Clyke told the judge that the day before, a note known as a "kite" was passed through a prison door from another unit that he was told had been sent by Spence. Clyke testified the note said he was moving to the unit with Clyke and Bourque, and that he would "take a run at," or attack, the first person he encountered.
Clyke testified he passed the note around the unit after receiving it.
He said he watched Spence walk down the hall and then attack Bourque before turning and running toward Clyke and other inmates.
"As me and him got closer, he sliced at my arm and ran, and that's when I chased him," Clyke testified.
Clyke testified he was cut or stabbed four times. He testified he chased Spence to stop his "spree" in the unit, but that he was also trying to take a weapon from him.
"I wasn't stabbing at him the whole time," Clyke said.
Testimony, video conflict
Under cross-examination by Savoie, Clyke's version of events shifted and he couldn't be certain who caused his injuries.

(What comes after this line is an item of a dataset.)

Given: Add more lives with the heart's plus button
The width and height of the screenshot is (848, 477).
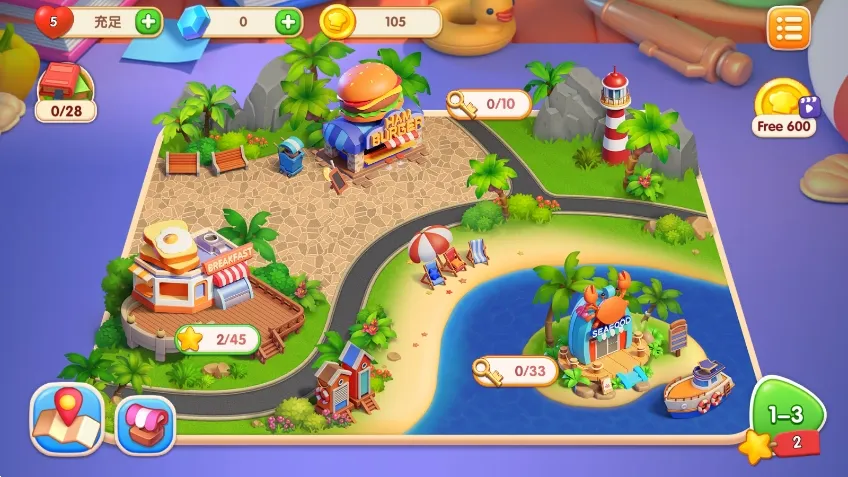Looking at the screenshot, I should 147,21.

Savoie repeatedly played the video, noting Clyke could not have seen the initial interaction between Spence and Bourque because Clyke was around a corner.
The questioning also probed the existence of the kite note. Savoie asked who was aware of its contents and why it wasn't reported to prison officials.
Clyke then said he was only told by the inmate who received the note through a door who sent it, but couldn't remember the name of the inmate who got the note.
He said it wasn't reported because of unwritten prison rules against snitching. Clyke said he didn't keep the note, but had passed it along to other inmates.
"We just have your word for it?" Savoie asked about the note.
"Pretty much," Clyke said.
Bourque's lawyer briefly cross-examined Clyke, asking if he saw Bourque stab Spence while on the floor.
"No," Clyke said.
The trial has heard that Spence was stabbed several times. Medical records were entered as evidence, which Savoie told the judge show Spence had various minor wounds and one stab wound that penetrated his chest wall.
Spence didn't testify in the trial. An RCMP officer testified that neither Spence nor the two accused provided statements to police.
While the events at the centre of the trial occurred in May 2022, the charges were only laid in November 2023.
Bourque is serving life sentences for fatally shooting RCMP constables Dave Ross, Fabrice Gevaudan and Douglas Larche and wounding constables Darlene Goguen and Eric Dubois in Moncton on June 4, 2014.
In 2016, he called police and confessed to the killing. He was sentenced in 2019.